Taking this break helped me reset everything in my career. It gave me perspective and prepared me to make important decisions for the immediate future of my professional life . I didn't know I needed to decompress as much as I did until I just sat alone in silence and calm - some of the outer voices from doing the daily grind. It reconditioned my brain to enjoy the processes of painting, creating, and appreciating the things I used to love. I learned to live, laugh, love without getting tattooed on my lower back.
Kimski 2.0 is still retaining a few of the greatest hits, but you’re leaning in on more “Koreanish” stuff as you’ve said. I imagine when Kimski 1.0 opened you felt some pressure to honor the Korean and the Polish thing since that was the concept.
But, also I wonder if you didn’t lean more Korean earlier on because you weren’t sure Chicago was ready for that jelly? I only frame it this way, because while we don’t know each other personally, you’re known as a super-confident guy who says what he believes and doesn’t play the game. It’s what I always admired from afar. I always assumed if you wanted to do hardcore budae-jjigae when you wanted, you’d just do it. Was that the case? Or did you feel the kind of pressure a lot of cooks do to kind of stay in the Chicago dining public lane?
When we first opened, I was so idealistic about food and the approach to making it all from scratch. I wanted to stand out in an already saturated market at the time (seven fucking years ago!). The idea to slam Polish and Korean food was almost a joke that worked too long for me. I respected both sides of the coin to try and replicate old school generational recipes. I never sought to be authentic, I just wanted to make fun food that no one else was doing. The break helped me put some things into perspective regarding how much of me is in the food and in the beginning, I was deadbent on honoring both flavors that it kept feeling like a joke I was getting away with because it actually tasted good.

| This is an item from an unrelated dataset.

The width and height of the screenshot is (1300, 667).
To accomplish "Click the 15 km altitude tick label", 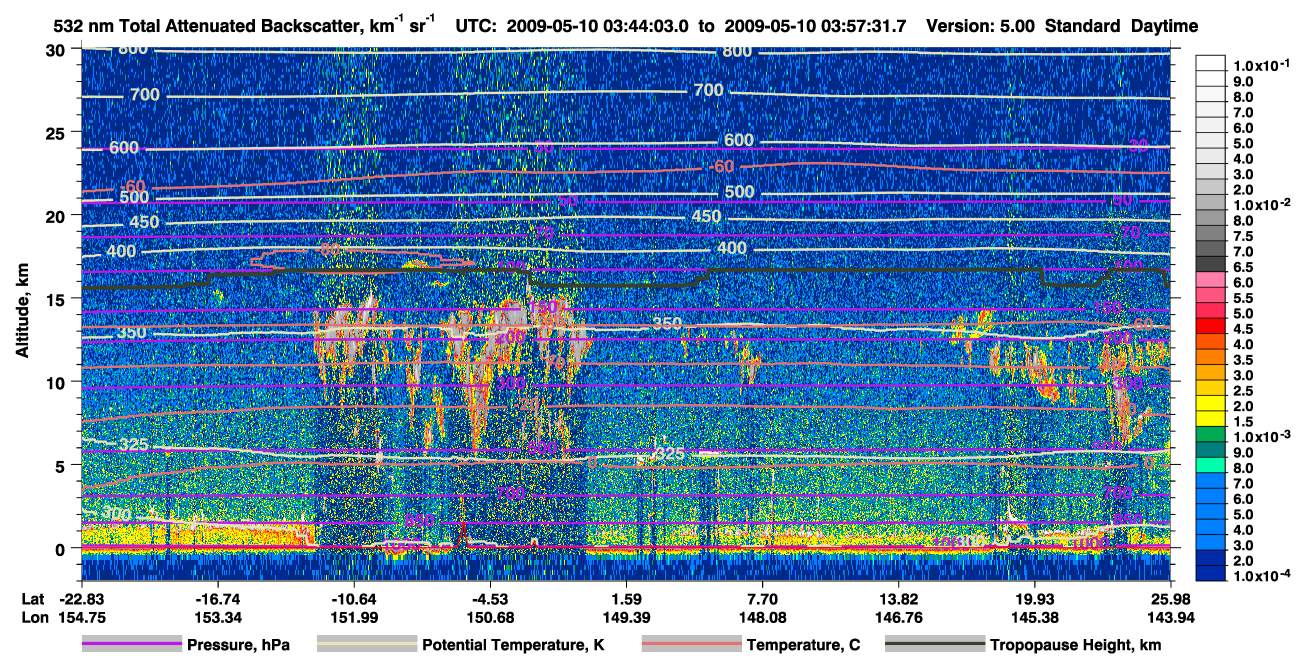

Spontaneity and insecurity are what honestly fueled me in the beginning in terms of presenting food in an already reputable food city. We literally have everything from 3 Michelin starred places to hot dog shacks in the hood and everything in between. There is a lane for anything and everything which kind of made my head explode. I wanted to make food approachable but conscious in terms of sourcing and have technique driven food be affordable.
Yes, we dubbed ourselves as a fast casual counter service place but it mirrored my own personality as an unknown cook in terms of the no frills attitude for food. I have tried to be as honest and speak my mind in terms of what I thought to be fair and representative in a food scene that can get to be so influenced a lot by fame, hype, and general ignorance. I do not like not being me - if that means getting into some controversy over bullshit, then so be it. People don't read shit these days anyways.
On that note, what’s something you really want to do that you’re not launching on this menu, but maybe a Korean dish you’re super passionate about and kicking around for the future?
I feel like I'm always leaning towards just opening another Dancen. It's the food I crave and love and it is so communal. I love Budae Jigae and we have done it as a special many times, but I don't think a lot of patrons understand the story behind it or its origins. I just love making it and eating it. Its the quintessential stone soup concept made into reality. I also love the idea of gimbap, which is basically a bibimbap in hand roll form. We ran this item our first month and then it became a nightmare to do fresh so we stopped. Maybe we just run a jigae and roll spot for the winter?
Is Chicago Bears QB Justin Fields for real or nah?
This seems to be the Chicago sports team curse. We get excellent players and ruin them until they go to a good team where we see the players true potential and then subsequently get destroyed by the ex-player. I think Fields is that dude. I think he's the real deal who is falling victim to the Bears' organization plagued by out of touch staff and owners who still run plays from the '85 Bears team. It's really disheartening to see talent go to waste. This especially is applicable to the Cubs in the 90s. In the end, it doesn't matter because even though the teams lose, they all make fat paychecks.
Name some of your favorite Chicago street artists that people should be checking out?
I mean, that list is so long. I admire so many peoples' work. Rather than singling out specific artists, I'd say be curious and go out and be adventurous to see the images in person. We have so many talented people in this city. Go to galleries, go to demos, seek out your favorite artist. That would be my advice.